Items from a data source
>>>>>

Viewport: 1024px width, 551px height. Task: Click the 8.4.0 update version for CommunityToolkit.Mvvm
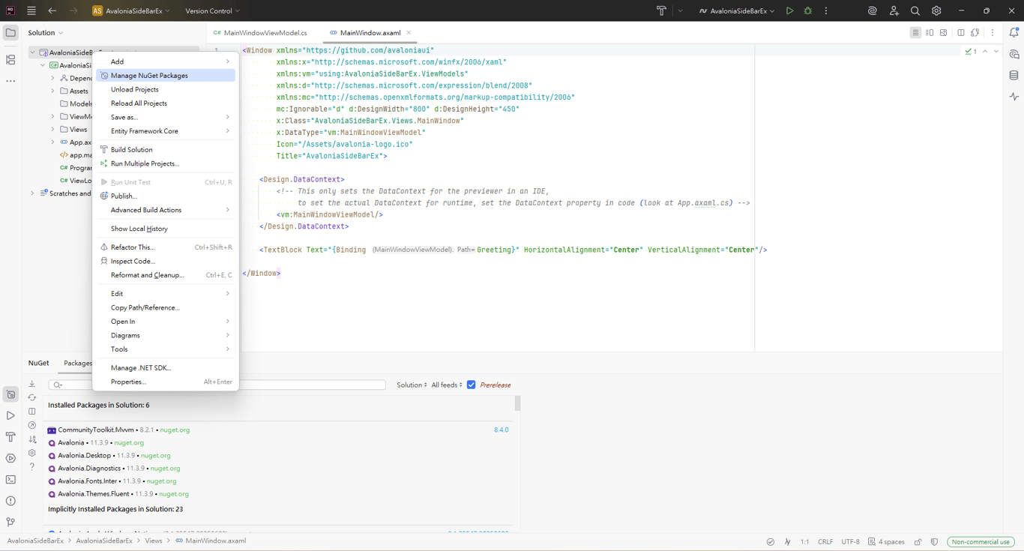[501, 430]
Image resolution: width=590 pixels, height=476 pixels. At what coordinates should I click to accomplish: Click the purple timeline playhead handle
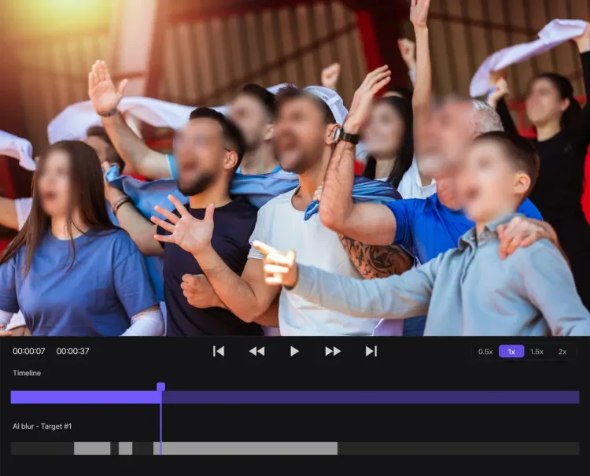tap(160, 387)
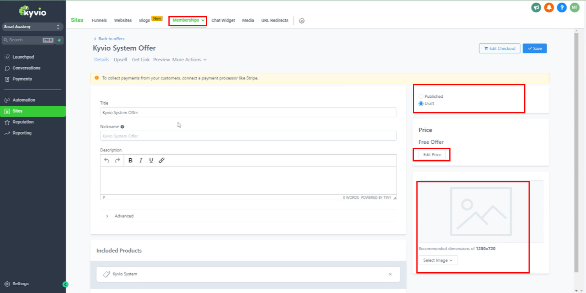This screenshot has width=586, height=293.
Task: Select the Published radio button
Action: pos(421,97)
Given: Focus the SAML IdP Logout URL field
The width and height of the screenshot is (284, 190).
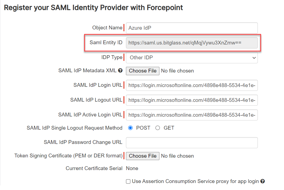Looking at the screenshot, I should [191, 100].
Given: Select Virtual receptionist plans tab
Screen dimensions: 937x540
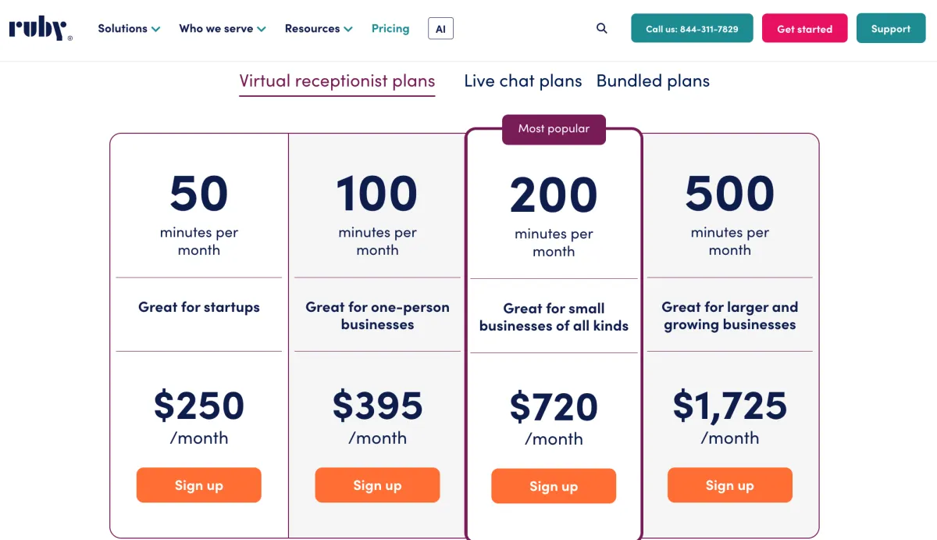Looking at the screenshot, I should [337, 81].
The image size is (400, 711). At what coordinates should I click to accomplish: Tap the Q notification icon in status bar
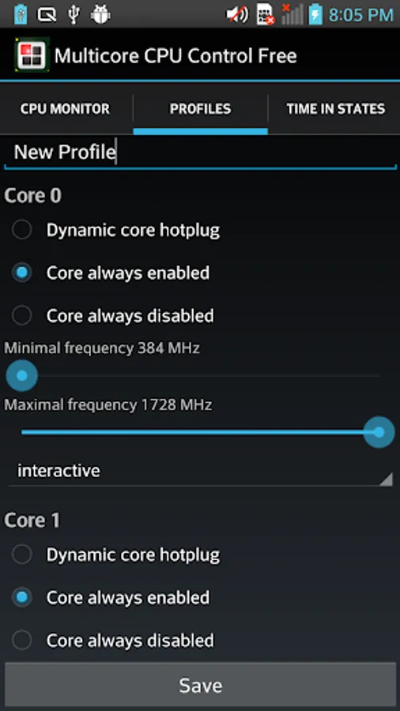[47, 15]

<<<<<
>>>>>

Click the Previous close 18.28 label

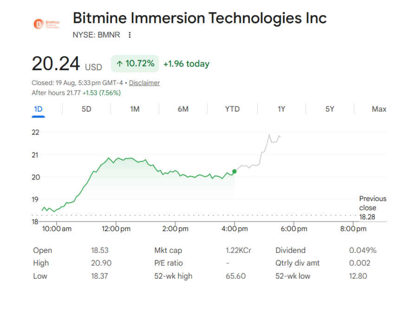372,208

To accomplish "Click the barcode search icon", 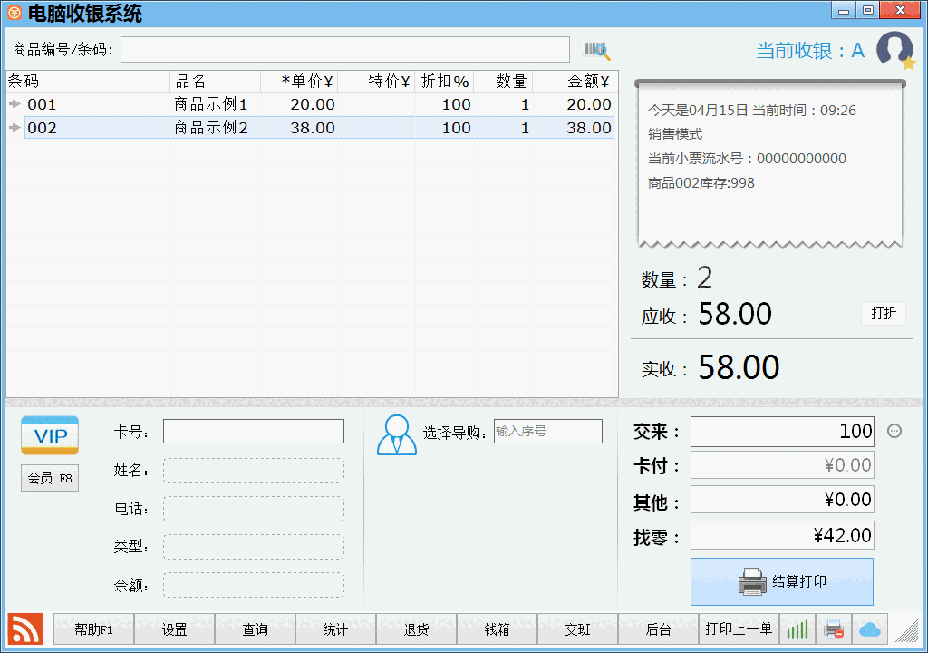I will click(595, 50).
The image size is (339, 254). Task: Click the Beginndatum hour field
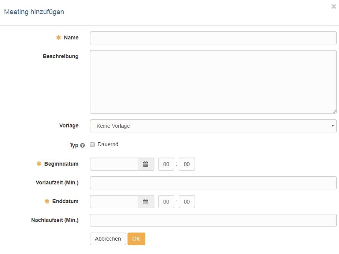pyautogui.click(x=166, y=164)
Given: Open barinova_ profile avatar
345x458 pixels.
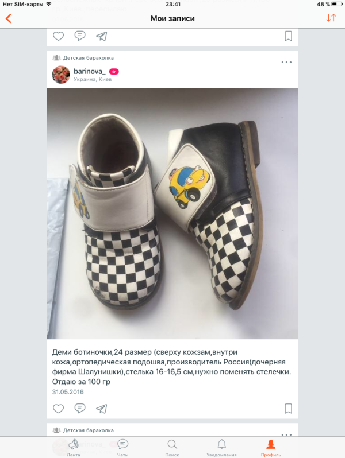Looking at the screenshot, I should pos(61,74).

<<<<<

* **Instructions for the task**
What belongs in the answer is each line above from the line with "Viewport: 1024px width, 551px" to the line with "Given: Focus the SAML IdP Logout URL field", inclusive, reproduced exactly and free of pictures.

* **Solution to the problem**
Viewport: 1024px width, 551px height. Task: Click the 8.4.0 update version for CommunityToolkit.Mvvm
[501, 430]
Image resolution: width=590 pixels, height=476 pixels. At what coordinates should I click to accomplish: Click the purple timeline playhead handle
tap(160, 387)
This screenshot has width=586, height=293.
Task: Select the Published radio button
Action: pos(421,97)
Given: Focus the SAML IdP Logout URL field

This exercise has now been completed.